Os meios de comunicação integrados em nosso dia a dia influenciam em


nossos modos de nos conectarmos ao mundo e com o outro. A educação que
visa apenas o aperfeiçoamento de dons e competências não corresponde a
totalidade de pessoas inteiras integrando todas as suas dimensões reduzindo o
conhecimento ao racional. E as plataformas midiáticas com suas formas
multidimensionais de superposição de imagens e mensagens, operam
condicionando nossas ideias e personalidades em todos os âmbitos de nossas
vidas. De forma a nos familiarizar e manipular através de sentimentos e
opiniões a concordar ou discordar, deixando somente a religião em segundo
plano nas ideias de certo e errado em suas concepções de vida. O que nos
leva a refletir sobre o porquê da influência da Igreja na atividade intelectual da
escolástica medieval, da filosofia de santos teólogos e a forma de se escrever
História marcados na providência divina. Reflexo da dificuldade dos cidadãos
em manter uma disciplina em uma rotina de estudos e o porquê as escolas
ainda muito se assemelharem aos mosteiros; onde alunos se sentem presos
em uma obrigação de ter hábitos que expandam seu crescimento e
conhecimento.

O fenômeno da repressão e as motivações sociais através do qual se


conduziu pode ser encontrado através de Foucault, (1987) em suas
contribuições sobre as formas de punições daqueles que não seguiam as leis,
a ligação da Igreja com a prisão nos elementos da penitência da reclusão
inspirada nos monastérios, e da conjugação do reconhecimento da culpa e
princípios da moral cristã e o crime como um pecado. Verificando-se o corpo e
a alma como objetos da intervenção punitiva, em um ritual de controle exercido
na tentativa de tornar os detentos sujeitos obedientes e dóceis, em que o poder
e o saber nessa medida, tornam-se complementares nesse exercício do
controle dos indivíduos.

E todas as instituições como fábricas, escolas, hospitais psiquiátricos, e


a prisão tem como finalidade fixar os indivíduos em um aparelho de
normalização dos homens, ligando o indivíduo a um processo de produção, de
formação ou de correção dos produtores.
A representação de cultura de um povo baseia-se na representação que
um povo tem de si mesmo no interior de uma sociedade. Sendo assim a arte é
uma porta para a realização de uma democracia significativa. A contracultura e
os elementos que ainda restaram em nosso cotidiano, como forma de
resistência, são formas pelas quais a há a ruptura com a cultura hegemônica.

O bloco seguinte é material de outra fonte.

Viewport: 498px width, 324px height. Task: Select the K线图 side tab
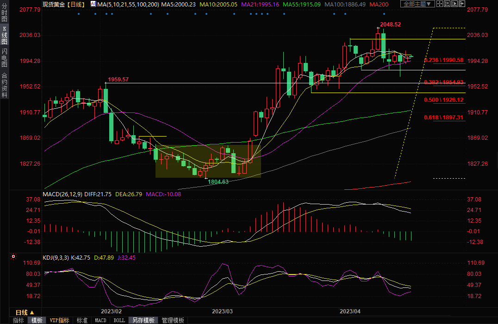coord(4,35)
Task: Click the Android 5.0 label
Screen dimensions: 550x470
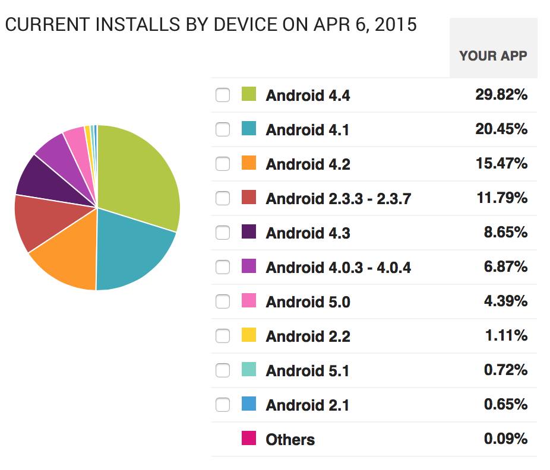Action: [x=308, y=302]
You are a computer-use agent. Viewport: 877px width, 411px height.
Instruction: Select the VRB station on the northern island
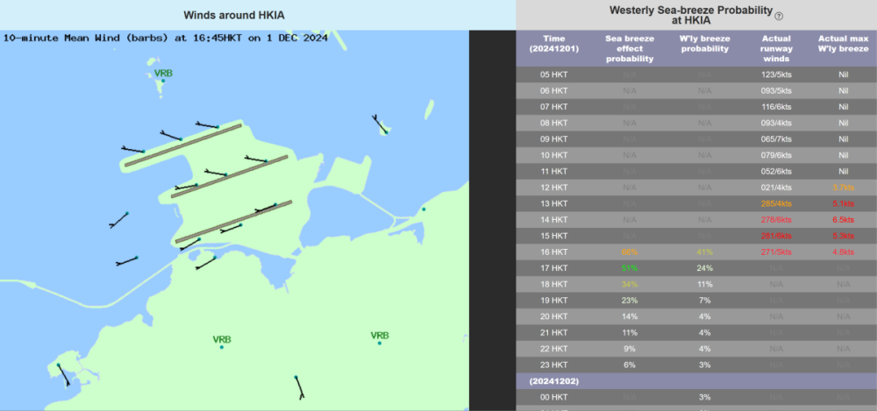click(x=163, y=74)
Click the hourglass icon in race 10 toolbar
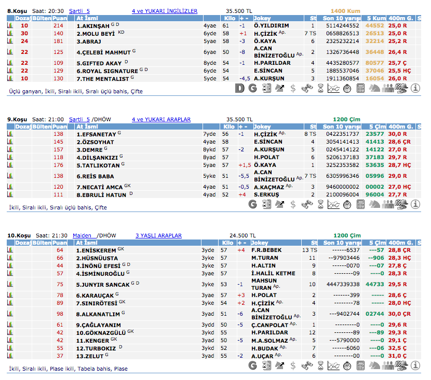 [x=320, y=366]
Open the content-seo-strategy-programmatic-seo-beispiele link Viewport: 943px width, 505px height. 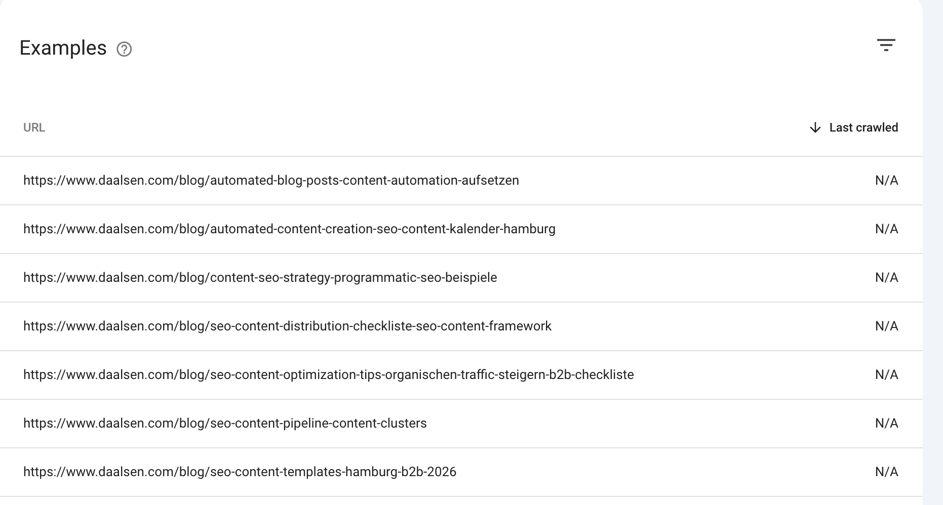coord(260,278)
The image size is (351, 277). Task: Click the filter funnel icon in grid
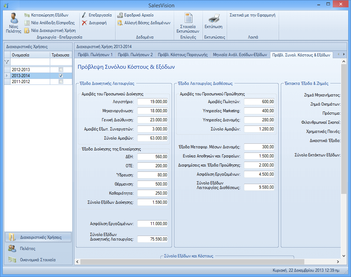pos(7,62)
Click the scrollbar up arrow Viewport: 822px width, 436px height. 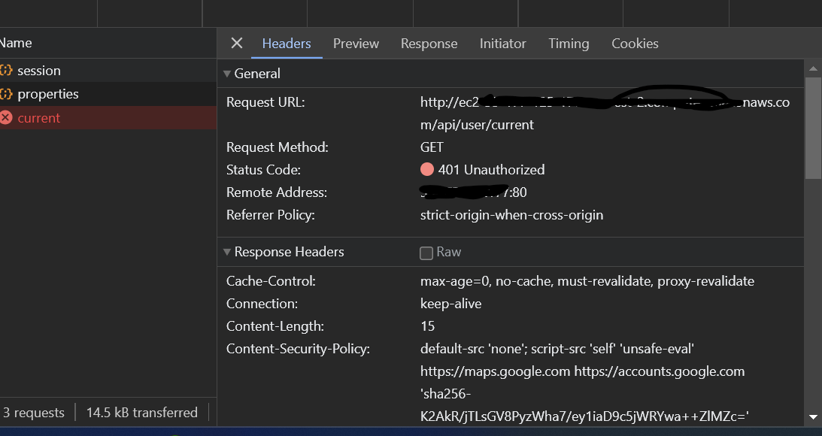pos(813,68)
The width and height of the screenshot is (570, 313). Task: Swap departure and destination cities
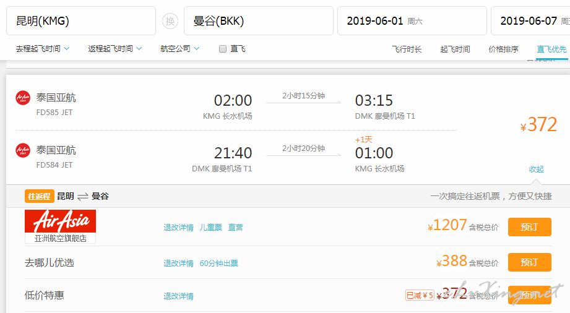tap(170, 21)
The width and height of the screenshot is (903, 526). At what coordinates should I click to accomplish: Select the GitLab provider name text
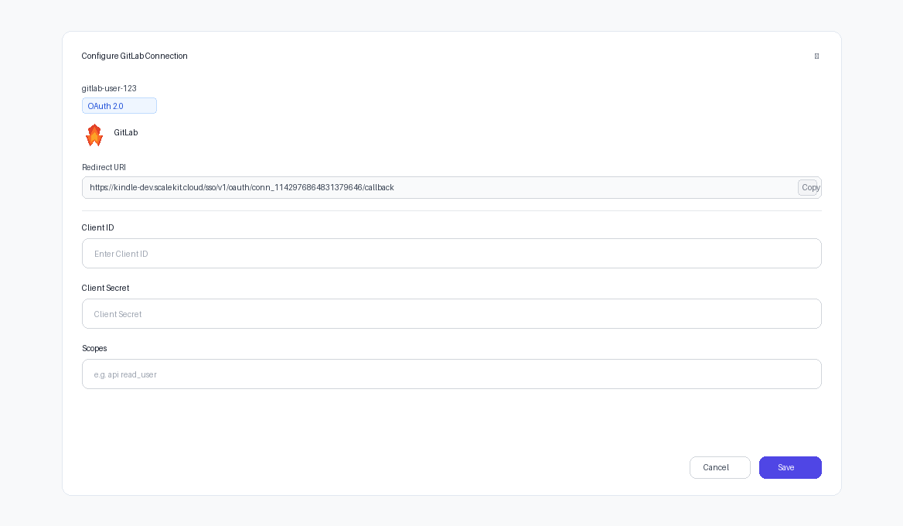(127, 132)
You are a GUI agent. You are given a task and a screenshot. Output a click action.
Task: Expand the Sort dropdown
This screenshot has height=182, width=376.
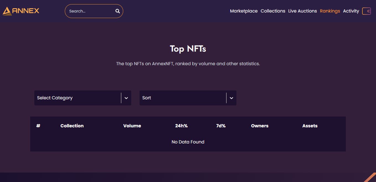point(183,98)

Observando-se então, esses movimentos contraculturais de caráter


libertário, como ressalta Pereira, (1986, p. 05), como um apelo das juventudes
das camadas médias urbanas que confrontavam os valores centrais da cultura
ocidental, em seus aspectos essenciais da racionalidade veiculada e
privilegiada por essa mesma cultura.

Favaretto em sua palestra gravada no Itaú Cultural em julho de 1999,


com o título “Isto é arte?”, explica o que é a arte moderna e contemporânea,
colocando em ponto uma imagem de arte ligada a uma tradição qual identifica
arte como obra-prima e relacionadas a formas de unicidade e harmonia. Ao
colocar em questão as imagens tanto das artes antigas quanto às mais
modernas mostra os simbolismos de vida que por elas são gerados e esse
estranhamento produzido. Estimula um outro modo de ver a arte e promove um
olhar que questiona, "Isso também é arte?" capacitando as possibilidades
variadas e, a ampliação do campo da arte para outros espaços.

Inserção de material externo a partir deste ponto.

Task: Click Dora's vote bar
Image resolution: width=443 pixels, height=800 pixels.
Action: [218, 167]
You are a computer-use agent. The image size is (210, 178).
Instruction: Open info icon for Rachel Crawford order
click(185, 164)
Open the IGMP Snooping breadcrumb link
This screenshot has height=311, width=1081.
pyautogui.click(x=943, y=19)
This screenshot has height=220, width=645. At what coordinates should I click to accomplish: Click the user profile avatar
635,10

Segundo Poggiani, (2011 p. 30), após a Primeira Guerra Mundial, o


panorama educacional brasileiro era conturbado e classificado por altas taxas
de analfabetismo. E em 1932 intelectuais se mobilizavam para os avanços no
campo da educação conduzindo a publicação do “Manifesto dos Pioneiros da
Educação”. Com esse ideal de educar o povo, a partir do final do século XIX,
instituições auxiliares começaram a colaborar interligadas à escola. Entre elas
o museu escolar desempenhando o papel de aumentar as habilidades da
criança, através do contato direto com os objetos que atribuíam valor as aulas,
substituindo o ensino repetitivo e livresco. A constituição do museu baseava-se
nos alicerces do movimento da Escola Nova e diferentemente das instituições
fundadas no final do século XIX, estimulava também a participação dos
educadores na formação de seu acervo museológico denotava a ação de
grande valor para educação.

As questões que se abrem neste dado momento da pesquisa são: A


serviço da preservação da história patrimonial e da memória de qual cultura
estão os museus? Quem é o público alvo e quem são os que visitam esses
espaços culturais? Quais das Sete Artes estão inseridas no dia a dia da
sociedade brasileira, e que tipo de incentivo à interpretação e reflexão sobre a
arte, conforme a camada social qual se está inserido traz a sua percepção de
vida?

Gell, (1998 p. 03) no primeiro capítulo “The problem defined: The need
for an anthropology of art”, do livro Art and agency: an anthropological theory,
considera que existe uma analogia óbvia entre “estética específica de uma
cultura” e “estética específica de um período” e a antropologia da arte tem um
objetivo semelhante a das tarefas do historiador da arte que é ajudar nesse
processo, fornecendo o contexto histórico, elucidando a “maneira de ver” de um
sistema cultural e não de um período histórico que tem de ser explicado.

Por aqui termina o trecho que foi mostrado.